Table 4.
Characteristics of recombinant His-tagged NoxE of L. lactisTIL46 and the different variants produced in E. coli after purification on Ni-NTA agarose resin
| Protein | Amta (mg) | % Purityb | Particles with expected sizec | Sp actd (U/mg) | FAD/NoxE ratioe |
|---|---|---|---|---|---|
| NoxE | 2.5 | 100 | + | 130 ± 9 | 1 |
| NoxE_A144T | 2.6 | 100 | + | 137 ± 10 | − |
| NoxE_K384N | 3.5 | 100 | + | 139 ± 11 | − |
| NoxE_A303T | 0.3 | 9 | − | 0.13 ± 0.1 | ND |
| NoxE_A303G | 0.3 | 20 | − | 9 ± 8 | ND |
| NoxE_L299T | 6 | 100 | + | 35 ± 3 | 0.9 |
| NoxE_A300T | 2 | 100 | + | 123 ± 12 | 1 |
| NoxE_N302S | 0.4 | 38 | − | 53 ± 10 | ND |
| NoxE_G307S | 0.25 | 9 | − | 1 ± 1 | ND |
| NoxE_G307A | 0.35 | 6 | − | 2 ± 1 | ND |
Amount of protein retrieved in the elution fraction from the Ni-NTA column.

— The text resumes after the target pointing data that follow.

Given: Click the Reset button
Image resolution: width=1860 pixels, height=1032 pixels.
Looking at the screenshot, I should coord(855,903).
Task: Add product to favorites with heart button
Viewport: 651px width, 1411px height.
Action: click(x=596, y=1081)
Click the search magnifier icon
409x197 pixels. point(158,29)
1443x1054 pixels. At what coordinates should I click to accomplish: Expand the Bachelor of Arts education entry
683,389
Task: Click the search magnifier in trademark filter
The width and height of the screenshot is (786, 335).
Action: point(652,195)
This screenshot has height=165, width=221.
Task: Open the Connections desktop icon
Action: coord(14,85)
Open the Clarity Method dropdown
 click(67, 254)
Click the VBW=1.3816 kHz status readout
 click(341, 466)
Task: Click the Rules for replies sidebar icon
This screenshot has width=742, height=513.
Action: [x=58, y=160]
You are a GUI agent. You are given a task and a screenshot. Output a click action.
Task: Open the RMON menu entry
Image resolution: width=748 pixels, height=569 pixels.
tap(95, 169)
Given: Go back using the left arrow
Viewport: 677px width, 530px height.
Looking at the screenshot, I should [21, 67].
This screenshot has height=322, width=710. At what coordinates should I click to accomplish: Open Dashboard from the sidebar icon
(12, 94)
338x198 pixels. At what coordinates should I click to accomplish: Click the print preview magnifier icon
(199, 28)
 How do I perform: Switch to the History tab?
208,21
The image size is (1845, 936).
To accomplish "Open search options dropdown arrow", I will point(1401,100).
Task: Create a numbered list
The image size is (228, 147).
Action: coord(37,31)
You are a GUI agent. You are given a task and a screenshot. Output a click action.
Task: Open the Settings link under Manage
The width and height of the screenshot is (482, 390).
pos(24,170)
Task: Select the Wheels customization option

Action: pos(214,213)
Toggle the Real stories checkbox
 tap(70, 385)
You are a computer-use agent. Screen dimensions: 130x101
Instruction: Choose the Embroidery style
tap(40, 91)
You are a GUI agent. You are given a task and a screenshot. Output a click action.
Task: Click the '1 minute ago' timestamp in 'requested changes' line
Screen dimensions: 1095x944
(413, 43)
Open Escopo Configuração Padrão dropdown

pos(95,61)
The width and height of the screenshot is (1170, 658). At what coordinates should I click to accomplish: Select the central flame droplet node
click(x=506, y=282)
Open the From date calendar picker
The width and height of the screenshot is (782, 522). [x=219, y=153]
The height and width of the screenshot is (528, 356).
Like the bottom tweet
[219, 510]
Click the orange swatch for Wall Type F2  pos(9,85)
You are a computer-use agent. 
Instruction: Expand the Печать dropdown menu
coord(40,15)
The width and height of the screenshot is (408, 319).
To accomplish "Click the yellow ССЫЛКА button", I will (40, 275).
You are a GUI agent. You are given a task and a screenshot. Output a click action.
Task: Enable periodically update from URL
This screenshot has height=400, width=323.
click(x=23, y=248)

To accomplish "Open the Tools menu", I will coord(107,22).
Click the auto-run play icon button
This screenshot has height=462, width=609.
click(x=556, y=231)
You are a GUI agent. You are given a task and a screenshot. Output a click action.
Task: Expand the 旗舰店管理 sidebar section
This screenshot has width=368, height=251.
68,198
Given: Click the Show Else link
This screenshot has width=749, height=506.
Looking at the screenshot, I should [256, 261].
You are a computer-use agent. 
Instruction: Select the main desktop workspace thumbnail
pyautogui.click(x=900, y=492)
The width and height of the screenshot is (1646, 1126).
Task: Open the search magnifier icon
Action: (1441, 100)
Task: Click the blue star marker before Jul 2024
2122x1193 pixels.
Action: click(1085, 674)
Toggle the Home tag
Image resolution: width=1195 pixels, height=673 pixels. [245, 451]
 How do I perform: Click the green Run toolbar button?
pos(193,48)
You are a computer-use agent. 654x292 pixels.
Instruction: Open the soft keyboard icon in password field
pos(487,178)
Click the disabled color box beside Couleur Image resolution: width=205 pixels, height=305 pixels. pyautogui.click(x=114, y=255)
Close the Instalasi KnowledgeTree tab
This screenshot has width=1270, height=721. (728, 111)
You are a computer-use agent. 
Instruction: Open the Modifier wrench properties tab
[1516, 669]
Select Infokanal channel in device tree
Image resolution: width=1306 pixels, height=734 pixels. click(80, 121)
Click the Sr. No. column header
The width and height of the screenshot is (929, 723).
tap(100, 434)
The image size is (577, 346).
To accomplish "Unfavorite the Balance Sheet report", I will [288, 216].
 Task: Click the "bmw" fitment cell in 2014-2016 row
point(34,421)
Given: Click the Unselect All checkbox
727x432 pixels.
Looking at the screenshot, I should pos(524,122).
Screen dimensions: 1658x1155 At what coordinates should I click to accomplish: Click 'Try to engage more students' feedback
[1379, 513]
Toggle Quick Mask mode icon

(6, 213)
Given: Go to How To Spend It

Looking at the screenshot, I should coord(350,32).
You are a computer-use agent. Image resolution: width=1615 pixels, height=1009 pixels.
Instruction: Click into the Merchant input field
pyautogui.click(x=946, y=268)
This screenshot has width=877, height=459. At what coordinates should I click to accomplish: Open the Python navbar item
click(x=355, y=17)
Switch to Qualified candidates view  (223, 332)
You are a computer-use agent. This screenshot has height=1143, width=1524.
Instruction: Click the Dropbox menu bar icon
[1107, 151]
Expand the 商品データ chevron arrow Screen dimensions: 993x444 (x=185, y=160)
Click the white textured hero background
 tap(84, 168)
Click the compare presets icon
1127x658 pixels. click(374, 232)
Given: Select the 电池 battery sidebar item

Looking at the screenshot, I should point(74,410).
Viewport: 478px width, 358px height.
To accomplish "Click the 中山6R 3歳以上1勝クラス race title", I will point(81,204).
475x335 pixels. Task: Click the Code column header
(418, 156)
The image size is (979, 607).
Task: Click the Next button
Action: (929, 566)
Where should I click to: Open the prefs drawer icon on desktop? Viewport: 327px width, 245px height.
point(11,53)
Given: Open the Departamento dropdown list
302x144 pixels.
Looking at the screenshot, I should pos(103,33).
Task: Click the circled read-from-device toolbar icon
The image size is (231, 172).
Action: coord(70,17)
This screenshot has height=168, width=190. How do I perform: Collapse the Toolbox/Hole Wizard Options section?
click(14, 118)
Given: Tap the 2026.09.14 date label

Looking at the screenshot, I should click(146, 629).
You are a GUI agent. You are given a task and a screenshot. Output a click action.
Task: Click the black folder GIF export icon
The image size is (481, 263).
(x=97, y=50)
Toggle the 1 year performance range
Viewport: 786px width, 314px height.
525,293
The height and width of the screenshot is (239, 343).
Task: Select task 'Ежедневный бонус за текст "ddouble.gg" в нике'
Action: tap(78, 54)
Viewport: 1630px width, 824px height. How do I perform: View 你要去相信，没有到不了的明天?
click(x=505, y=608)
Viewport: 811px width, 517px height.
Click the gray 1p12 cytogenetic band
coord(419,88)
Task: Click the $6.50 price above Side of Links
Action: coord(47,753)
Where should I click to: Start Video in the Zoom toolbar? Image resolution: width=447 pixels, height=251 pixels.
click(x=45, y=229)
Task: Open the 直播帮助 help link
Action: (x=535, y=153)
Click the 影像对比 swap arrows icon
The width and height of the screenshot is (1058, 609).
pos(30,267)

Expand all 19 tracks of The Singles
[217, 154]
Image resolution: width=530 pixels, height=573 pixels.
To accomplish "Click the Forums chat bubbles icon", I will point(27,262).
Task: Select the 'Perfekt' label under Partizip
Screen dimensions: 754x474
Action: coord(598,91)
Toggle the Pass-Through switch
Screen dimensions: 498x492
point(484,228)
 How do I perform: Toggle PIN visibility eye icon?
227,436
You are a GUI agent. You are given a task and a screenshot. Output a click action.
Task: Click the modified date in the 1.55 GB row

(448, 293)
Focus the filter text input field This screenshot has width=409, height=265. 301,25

Estimated by SDS-PAGE (see Fig. S2 in the supplemental material).
Presence (+) or absence (−) of particles with a hydrodynamic diameter of 8.7 nm (corresponding to an apparent molecular mass of 100 kDa) as determined by dynamic light scattering (see Fig. S3 in the supplemental material).
The data are means of 2 determinations ± standard deviations and take into account the percent purity of protein preparations estimated by SDS-PAGE. Activity was determined after reactivation with cysteine and FAD.
−, not determined; ND, not detected.